The new limit is more than double the current £45 that was only raised less than a year ago.
Image source: Rishi Sunak/HM Treasury
Chancellor of the Exchequer Rishi Sunak announced this morning ahead of his budget that he would be more than doubling the current contactless spending limit.
As it stands, customers can spend up to £45 in one transaction using contactless, but under the new regulations, consumers will be able to spend up to £100.
The move was first mulled over by the FCA back in January 2021 after it launched the consultation on the proposed increase.
Following the outbreak of Covid-19, the FCA increased the contactless limit from £30 up to £45 from 1 April 2020 after the World Health Organisation suggested that banknotes could harbour the Covid-19 virus for several days and urged consumers to use contactless to slow its transmission.
However, the move to more than double the current limit has left some scratching their heads.
“The contactless limit increasing to £100 per transaction will be a useful tool for many people as it is more convenient, speeds up queues, and limits touchpoints to help stop the spread of Covid-19. But few people have considered the full impact this could have on fraud,” said Ricky Lee, founder and CEO of sync.
“I expect that fraud will go up as a result of the higher contactless limit and there will be a knock-on impact for consumers at some point in the near future.”
“Ultimately, a new, more secure payment method will soon come in to take the place of contactless. For now, I think that contactless is a good thing, but it is vulnerable to fraud. That’s why sync. is building new, safer technologies to take the convenience of contactless to the next level,” he added.
Other fintechs have taken a more cautious approach to the new limit, with the thought of higher fraud cases at the forefront.
CEO and founder of Starling Bank, Anne Boden said: “With a £100 limit, we would like to give Starling customers the chance to opt-out and use a lower limit if they want. We would build this capability into the app.”
“Our customers are increasingly using mobile wallets as a preferred payment method over contactless payments by card. In fact, they are three times more likely to use their mobile wallet than to pay by contactless, especially given the higher limits and added security this gives them.”
According to new figures from Barclaycard, contactless has surged in popularity over the past year, highlighting the need for a higher limit.
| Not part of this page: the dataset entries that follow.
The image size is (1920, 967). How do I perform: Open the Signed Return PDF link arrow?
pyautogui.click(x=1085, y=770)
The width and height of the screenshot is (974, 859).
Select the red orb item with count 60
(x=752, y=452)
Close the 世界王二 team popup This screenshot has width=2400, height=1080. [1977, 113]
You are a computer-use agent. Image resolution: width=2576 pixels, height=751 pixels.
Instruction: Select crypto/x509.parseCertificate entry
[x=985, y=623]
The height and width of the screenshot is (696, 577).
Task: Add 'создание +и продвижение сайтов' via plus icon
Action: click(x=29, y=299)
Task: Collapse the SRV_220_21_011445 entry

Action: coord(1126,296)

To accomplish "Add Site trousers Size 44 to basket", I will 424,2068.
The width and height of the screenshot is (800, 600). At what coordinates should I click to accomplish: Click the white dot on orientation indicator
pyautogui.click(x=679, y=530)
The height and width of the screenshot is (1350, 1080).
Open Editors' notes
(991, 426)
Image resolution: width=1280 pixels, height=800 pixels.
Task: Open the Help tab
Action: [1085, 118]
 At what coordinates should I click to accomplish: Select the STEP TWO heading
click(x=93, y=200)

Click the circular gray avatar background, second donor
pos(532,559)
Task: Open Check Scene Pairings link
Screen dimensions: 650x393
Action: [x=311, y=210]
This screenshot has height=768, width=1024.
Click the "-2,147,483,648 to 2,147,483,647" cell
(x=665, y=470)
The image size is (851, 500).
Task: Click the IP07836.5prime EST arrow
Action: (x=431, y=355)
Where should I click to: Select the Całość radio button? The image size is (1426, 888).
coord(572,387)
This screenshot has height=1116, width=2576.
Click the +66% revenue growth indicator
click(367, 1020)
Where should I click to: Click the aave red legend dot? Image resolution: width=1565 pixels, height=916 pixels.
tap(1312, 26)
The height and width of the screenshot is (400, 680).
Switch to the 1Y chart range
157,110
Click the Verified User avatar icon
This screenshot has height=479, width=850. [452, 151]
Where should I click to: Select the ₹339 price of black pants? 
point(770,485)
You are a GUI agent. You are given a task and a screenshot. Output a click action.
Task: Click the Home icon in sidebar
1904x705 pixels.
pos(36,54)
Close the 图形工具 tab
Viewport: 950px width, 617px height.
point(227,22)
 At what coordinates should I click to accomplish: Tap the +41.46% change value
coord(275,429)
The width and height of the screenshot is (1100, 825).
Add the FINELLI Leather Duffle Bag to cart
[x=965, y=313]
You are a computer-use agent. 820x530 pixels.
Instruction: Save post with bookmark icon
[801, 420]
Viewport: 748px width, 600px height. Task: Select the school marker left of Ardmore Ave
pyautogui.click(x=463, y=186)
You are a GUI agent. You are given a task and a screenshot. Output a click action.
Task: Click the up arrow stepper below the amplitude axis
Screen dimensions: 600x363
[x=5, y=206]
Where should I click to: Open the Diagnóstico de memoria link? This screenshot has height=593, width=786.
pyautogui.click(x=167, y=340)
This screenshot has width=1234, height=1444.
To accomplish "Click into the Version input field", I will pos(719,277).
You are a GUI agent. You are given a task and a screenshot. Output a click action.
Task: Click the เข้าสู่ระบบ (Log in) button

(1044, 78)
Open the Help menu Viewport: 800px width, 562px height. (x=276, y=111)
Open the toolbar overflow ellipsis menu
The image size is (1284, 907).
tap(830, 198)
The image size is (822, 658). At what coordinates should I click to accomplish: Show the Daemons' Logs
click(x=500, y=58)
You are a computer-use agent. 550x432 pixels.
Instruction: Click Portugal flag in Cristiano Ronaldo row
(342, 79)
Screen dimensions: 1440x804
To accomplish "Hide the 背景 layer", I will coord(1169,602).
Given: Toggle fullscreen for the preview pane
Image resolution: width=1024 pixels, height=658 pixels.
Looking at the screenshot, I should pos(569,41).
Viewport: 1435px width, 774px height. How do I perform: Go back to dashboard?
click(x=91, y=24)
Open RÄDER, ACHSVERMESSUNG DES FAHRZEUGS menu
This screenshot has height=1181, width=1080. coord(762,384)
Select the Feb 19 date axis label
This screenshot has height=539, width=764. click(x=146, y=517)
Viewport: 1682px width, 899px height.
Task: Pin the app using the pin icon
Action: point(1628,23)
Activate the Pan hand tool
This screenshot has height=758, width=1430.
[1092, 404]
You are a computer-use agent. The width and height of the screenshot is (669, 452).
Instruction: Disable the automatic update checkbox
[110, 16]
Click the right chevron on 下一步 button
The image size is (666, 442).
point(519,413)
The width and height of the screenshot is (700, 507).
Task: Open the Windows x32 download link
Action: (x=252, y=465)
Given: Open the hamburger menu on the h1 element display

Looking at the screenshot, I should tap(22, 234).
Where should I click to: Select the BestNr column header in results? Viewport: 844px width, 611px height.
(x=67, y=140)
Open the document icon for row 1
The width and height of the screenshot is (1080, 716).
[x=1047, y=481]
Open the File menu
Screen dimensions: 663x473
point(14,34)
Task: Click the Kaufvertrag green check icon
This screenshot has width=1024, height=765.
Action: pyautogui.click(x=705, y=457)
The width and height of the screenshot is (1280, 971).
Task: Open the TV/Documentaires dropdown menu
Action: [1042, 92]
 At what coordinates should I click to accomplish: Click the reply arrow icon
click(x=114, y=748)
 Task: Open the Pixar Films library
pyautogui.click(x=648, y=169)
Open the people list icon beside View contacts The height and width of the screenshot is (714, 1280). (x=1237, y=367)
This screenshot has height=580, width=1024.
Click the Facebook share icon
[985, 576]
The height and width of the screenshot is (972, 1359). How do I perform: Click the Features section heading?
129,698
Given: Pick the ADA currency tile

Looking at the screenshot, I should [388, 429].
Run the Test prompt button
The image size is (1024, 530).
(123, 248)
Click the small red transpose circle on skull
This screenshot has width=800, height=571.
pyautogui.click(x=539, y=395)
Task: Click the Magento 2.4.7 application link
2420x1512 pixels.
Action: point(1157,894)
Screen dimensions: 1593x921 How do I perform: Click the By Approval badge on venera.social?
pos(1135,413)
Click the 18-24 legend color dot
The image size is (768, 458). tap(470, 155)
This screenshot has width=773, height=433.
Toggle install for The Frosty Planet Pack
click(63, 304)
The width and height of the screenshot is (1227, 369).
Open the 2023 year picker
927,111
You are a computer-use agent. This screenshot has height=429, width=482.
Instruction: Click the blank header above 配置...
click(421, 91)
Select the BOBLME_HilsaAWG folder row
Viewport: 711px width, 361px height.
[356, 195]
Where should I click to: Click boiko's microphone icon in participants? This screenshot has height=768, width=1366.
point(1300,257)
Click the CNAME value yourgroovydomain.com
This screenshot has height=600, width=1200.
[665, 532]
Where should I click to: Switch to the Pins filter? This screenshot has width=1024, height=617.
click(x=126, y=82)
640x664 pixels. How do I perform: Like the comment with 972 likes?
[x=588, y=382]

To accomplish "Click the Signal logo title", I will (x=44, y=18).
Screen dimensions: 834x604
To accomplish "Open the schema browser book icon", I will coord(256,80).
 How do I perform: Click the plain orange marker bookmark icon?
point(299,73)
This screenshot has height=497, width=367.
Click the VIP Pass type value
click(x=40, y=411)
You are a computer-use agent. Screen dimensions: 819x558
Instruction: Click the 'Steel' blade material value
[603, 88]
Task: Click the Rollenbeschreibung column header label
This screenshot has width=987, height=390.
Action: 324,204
Now, nearly 90 per cent of all transactions are made using the touch-free payment method and, following the limit increase, the average value of contactless payments jumped by nearly a third, from £9.60 in 2019 to £12.38 in 2020.
Despite the wary response, other fintechs have welcomed the higher limit.
Vincent Choi, CEO of payments provider Pomelo Pay, said: “We are delighted that the Chancellor Rishi Sunak has decided to increase contactless payment limits to £100.”
“This should be seen as a win-win since this decisive move supports businesses which have quickly embraced technological solutions to survive and thrive during the pandemic while helping consumers stay safe by limiting the number of transactions they have to manually enter their pin for.”
Unsurprisingly payments processing giant Visa welcomed the move to increase the limit, pointing to the low level of contactless fraud in the UK.
Jeni Mundy, managing director UK and Ireland, Visa said: “The decision to raise the contactless limit to £100 is a good move for British shoppers and for our high streets alike. Contactless payments offer a fast, secure and seamless payment experience.”
“We stand ready to work with our clients and partners to support the Government and the FCA to make this happen as soon as possible, so both consumers and retailers can benefit as the economy opens up.”
In the UK, contactless is one of the safest ways to pay, with there only being a 0.1 per cent fraud rate for the touch-free payment method in 2020.